Wednesday, 2 July 2014

Magic Marker


Chris Marker
A Grin Without A Cat
Whitechapel Gallery, London, 2014

I missed the late Chris Marker's recent exhibition at the Whitechapel Gallery (well, I do live 500 miles away), so I got a copy of the catalogue by way of consolation. His major works such as La Jetée (1962) and Sans Soleil (1983) and their influence (Gilliam's Twelve Monkeys) may be familiar, but there are many other films and artworks that are perhaps less well known and equally deserving.

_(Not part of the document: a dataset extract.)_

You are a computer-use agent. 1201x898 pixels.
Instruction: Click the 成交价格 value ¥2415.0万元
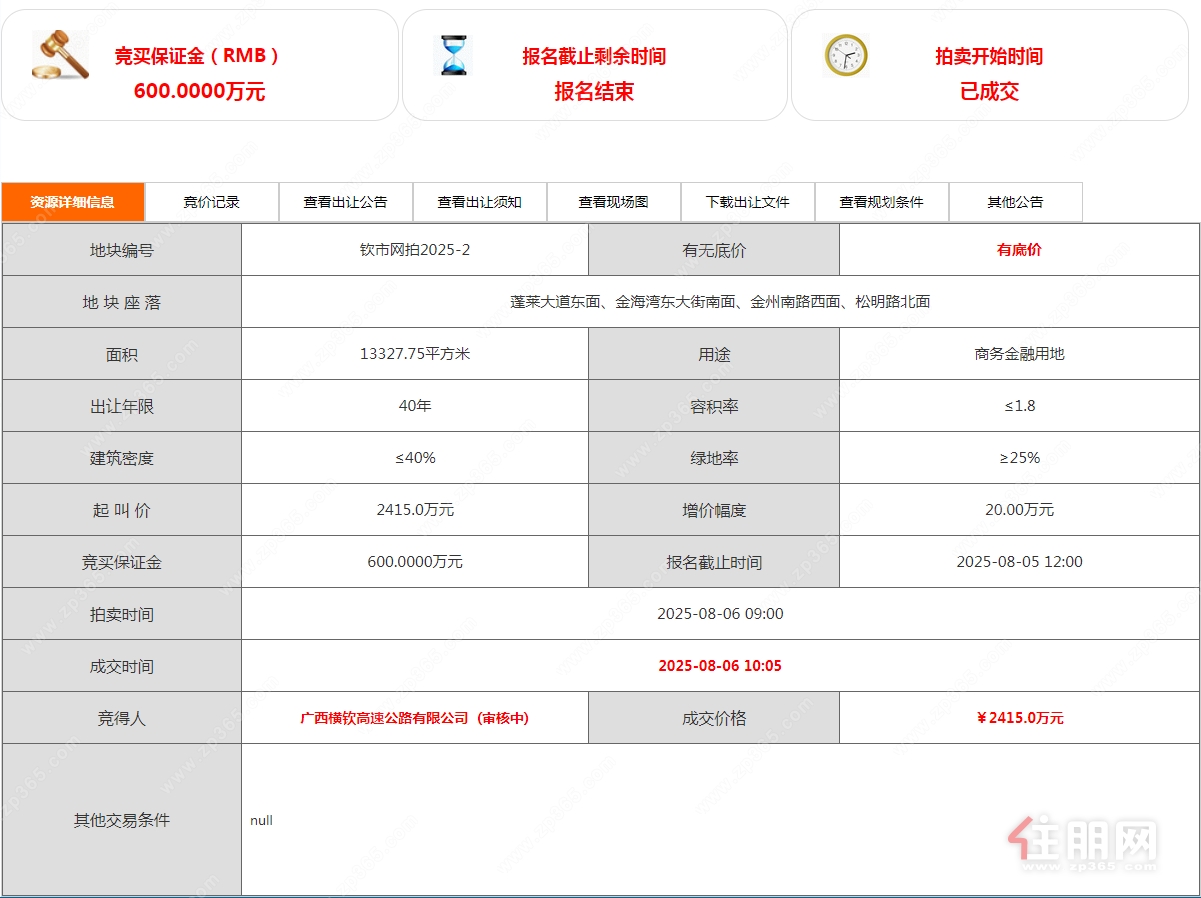point(1019,718)
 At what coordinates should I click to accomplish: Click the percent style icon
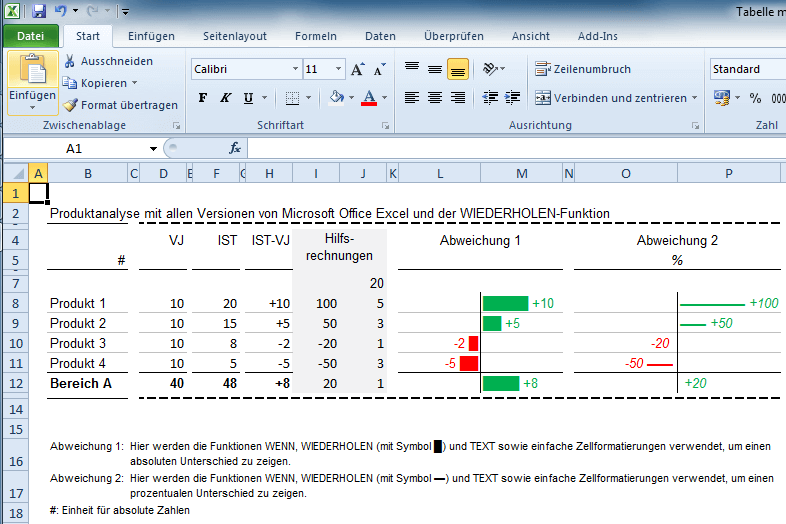tap(755, 98)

Zapping Zone (Proposals for an Imaginary Television), 1990-94, Collage
This quotation from young Marker's critical essay on French writer Jean Giradoux,  'Giraudoux par lui-même' (1952), stated his frame of reference early in artistic his career:

Since the the beginning of the century, through the conversation-poems of Apollinaire, the newspaper collages of Picasso and Braque and the tracings of Max Ernst, to Calder's mobiles and the tick-tock shocks of McLaren via others that were less foreseen, a plot unfolds (...) which consists of raising the most humble things from the disdain to which they were abandoned by the art of the egotistical, humanist and megalomaniacal periods. (...) Redemption extends to the whole of creation; gold and lead are guests at the same supper (with a preference for lead).


Marker stuck with this ethos and 30 years later created Junkopia (1981), a short film (6 min) meditating on upcycled outsider art constructions on Bay Area waste ground on the outskirts of San Francisco.



The atmospheric soundtrack is also by Marker, under the anagrammatic pseudonym Michael Krasna. I find Junkopia electrifying as with minimal means it conjures all sorts of possible narratives and associations, from casual hippy art project to abandoned outsider theme park to a frozen moment of an ossified future, a projection of another fantastical dimension into our own world of mundane traffic and freeways. Utopia in the edgelands, lost visions in the margins.